## STATED PROBLEM
Reproduce verbatim the rows from the line with "This screenshot has width=1166, height=438." to the line with "Click the star", both included, and nothing else.

* begin DATA EXTRACT *

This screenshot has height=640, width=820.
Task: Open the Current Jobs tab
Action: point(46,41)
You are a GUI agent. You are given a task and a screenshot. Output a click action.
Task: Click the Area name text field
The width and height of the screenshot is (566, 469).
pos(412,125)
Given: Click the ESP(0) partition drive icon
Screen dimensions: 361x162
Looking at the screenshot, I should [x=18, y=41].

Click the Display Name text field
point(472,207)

* end DATA EXTRACT *
* begin DATA EXTRACT *

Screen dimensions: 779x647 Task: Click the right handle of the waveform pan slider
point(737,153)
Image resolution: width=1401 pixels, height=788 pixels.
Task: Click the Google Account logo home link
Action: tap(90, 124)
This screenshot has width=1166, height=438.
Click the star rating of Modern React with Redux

* end DATA EXTRACT *

## ANSWER IN FULL
This screenshot has width=1166, height=438.
Click the star rating of Modern React with Redux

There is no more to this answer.